FTX’s collapse echoes British scandal
Both frauds came with little advance warning
Enron. Bernie Madoff. FTX. In modern capitalism, it seems as if stories of companies and managers who engage in fraud and swindle their investors occur like the changing of the seasons.
In fact, these scandals can be traced back to the origins of publicly traded companies, when the first stockbrokers bought and sold company shares and government securities in the coffeehouses of London’s Exchange Alley during the 1700s.
There are many similarities between what’s known as the Charitable Corporation Scandal and the recent collapse of FTX.
The Charitable Corporation was established in London in 1707 with the noble mission of providing “relief of the industrious poor by assisting them with small sums at legal interest.”
Essentially, it sought to provide lowinterest loans to poor tradesmen, shielding them from predatory pawnbrokers who charged as much as 30% interest. The corporation made loans available at the rate of 5% in return for a pledge of property for security.
Under its original mission, it was like an 18th-century version of today’s socially responsible investing, or “sustainable investment funds.”
In 1725, the Charitable Corporation diverted from its original mission when a new board of directors took over.

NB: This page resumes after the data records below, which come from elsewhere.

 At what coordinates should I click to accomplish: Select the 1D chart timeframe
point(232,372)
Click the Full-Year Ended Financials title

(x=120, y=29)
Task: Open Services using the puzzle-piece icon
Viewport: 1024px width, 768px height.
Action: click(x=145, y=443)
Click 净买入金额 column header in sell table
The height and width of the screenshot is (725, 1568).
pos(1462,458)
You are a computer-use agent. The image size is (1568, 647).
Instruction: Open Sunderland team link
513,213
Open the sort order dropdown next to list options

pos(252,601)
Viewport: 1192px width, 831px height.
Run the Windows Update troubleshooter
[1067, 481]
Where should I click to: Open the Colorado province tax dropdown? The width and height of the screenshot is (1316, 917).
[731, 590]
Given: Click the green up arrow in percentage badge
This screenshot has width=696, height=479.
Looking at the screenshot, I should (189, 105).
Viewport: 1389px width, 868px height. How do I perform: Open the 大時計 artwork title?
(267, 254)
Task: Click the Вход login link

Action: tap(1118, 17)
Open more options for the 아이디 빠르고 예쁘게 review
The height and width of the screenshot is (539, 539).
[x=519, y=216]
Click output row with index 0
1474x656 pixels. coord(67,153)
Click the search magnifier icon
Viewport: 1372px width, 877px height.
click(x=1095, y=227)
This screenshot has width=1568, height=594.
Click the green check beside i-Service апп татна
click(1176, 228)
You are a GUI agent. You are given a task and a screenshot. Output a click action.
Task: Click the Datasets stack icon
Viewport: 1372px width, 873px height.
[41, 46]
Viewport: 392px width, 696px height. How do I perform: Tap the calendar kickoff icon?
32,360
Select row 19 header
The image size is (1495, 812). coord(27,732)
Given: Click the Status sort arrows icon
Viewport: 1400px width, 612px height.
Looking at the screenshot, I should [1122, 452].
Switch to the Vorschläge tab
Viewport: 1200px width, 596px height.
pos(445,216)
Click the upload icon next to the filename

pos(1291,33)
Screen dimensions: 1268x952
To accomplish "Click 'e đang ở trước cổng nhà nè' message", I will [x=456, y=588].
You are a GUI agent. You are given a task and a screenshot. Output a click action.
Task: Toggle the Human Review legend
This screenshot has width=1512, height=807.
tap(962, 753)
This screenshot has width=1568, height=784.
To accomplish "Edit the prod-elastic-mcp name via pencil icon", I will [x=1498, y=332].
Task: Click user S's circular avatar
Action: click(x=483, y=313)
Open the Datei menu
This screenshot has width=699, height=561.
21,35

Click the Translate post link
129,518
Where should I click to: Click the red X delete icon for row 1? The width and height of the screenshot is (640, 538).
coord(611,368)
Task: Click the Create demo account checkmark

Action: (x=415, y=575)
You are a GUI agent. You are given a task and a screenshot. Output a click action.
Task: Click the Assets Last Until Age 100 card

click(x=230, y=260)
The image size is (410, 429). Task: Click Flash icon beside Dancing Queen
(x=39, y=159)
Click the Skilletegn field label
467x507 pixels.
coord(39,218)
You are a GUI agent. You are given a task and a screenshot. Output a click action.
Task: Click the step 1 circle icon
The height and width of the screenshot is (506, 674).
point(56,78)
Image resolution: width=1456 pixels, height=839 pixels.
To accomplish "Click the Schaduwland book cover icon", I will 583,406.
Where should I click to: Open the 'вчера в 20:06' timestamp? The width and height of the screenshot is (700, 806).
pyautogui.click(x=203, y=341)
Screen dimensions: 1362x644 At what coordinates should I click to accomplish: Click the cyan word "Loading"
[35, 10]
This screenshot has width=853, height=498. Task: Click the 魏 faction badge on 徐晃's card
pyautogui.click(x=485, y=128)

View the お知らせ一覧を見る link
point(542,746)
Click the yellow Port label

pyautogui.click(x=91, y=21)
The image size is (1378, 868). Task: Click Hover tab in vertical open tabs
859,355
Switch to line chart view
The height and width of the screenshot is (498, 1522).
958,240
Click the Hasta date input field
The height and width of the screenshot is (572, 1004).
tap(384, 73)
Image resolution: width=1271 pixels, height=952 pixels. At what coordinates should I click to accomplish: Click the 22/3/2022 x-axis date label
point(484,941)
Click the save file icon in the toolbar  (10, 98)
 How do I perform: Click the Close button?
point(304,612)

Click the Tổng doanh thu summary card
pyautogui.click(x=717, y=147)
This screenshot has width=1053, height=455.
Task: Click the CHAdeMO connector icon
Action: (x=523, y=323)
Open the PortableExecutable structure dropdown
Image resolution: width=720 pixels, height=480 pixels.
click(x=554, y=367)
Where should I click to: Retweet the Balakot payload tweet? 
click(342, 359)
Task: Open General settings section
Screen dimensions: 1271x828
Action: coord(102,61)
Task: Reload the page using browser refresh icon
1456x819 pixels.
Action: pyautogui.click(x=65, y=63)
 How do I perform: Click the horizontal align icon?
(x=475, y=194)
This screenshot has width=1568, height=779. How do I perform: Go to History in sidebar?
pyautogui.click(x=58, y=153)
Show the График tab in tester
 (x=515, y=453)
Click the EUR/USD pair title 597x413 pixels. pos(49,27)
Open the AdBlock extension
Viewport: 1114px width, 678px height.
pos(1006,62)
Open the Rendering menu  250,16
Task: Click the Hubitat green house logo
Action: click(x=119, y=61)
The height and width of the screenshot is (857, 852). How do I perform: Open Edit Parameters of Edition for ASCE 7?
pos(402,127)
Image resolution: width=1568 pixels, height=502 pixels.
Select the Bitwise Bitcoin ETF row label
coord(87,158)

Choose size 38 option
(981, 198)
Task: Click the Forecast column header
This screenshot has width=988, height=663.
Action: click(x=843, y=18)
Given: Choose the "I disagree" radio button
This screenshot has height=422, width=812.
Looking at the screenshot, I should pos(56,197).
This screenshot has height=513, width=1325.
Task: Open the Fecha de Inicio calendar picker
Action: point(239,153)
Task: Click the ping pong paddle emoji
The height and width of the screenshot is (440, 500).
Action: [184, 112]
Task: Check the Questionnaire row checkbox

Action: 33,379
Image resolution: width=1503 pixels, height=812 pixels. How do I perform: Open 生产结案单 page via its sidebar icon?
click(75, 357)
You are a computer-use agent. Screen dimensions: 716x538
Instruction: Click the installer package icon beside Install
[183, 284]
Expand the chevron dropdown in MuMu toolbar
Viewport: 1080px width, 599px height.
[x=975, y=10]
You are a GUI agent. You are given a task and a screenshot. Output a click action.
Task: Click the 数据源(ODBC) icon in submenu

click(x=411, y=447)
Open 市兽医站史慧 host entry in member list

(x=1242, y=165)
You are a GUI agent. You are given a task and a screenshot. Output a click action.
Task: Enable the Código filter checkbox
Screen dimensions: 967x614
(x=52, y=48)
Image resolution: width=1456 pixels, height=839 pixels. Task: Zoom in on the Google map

These men turned the corporation into their own piggy bank, taking money from it to buy shares and prop up their other companies. At the same time, the company’s employees began to engage in fraud: Safety checks ceased, books were kept irregularly and pledges went unrecorded.
Investigators would ultimately find that 400,000 pounds or more in capital was missing – roughly $108 million in today’s U.S. dollars.
In the autumn of 1731, rumors began to circulate about the solvency of the Charitable Corporation. The warehouse keeper at the time, John Thomson, who was in charge of all loans and pledges but also in league with the five fraudulent directors, hid the company’s books and fled the country.
At the shareholders’ quarterly meeting, they found that money, pledges and accounts had all gone missing. At this point, the proprietors of the Charitable Corporation stock appealed to the British Parliament for redress.
The parliamentary investigation led to various charges being leveled against both managers and employees of the Charitable Corporation. Many of them were forced to appear before Parliament and were arrested if they did not. The managers and employees deemed most responsible for the 1732 fraud, such as William Burroughs, had their assets seized and inventoried in order to help pay back the shareholder losses.
In the end, the shareholders received a partial government bailout – Parliament authorized a lottery that reimbursed only 40% of what the corporation’s creditors had lost.
There are several key characteristics that stand out in the collapses of both the Charitable Corporation and FTX. Both companies were offering something new or venturing into a new sector. In the former’s case, it was microloans. In FTX’s case, it was cryptocurrency.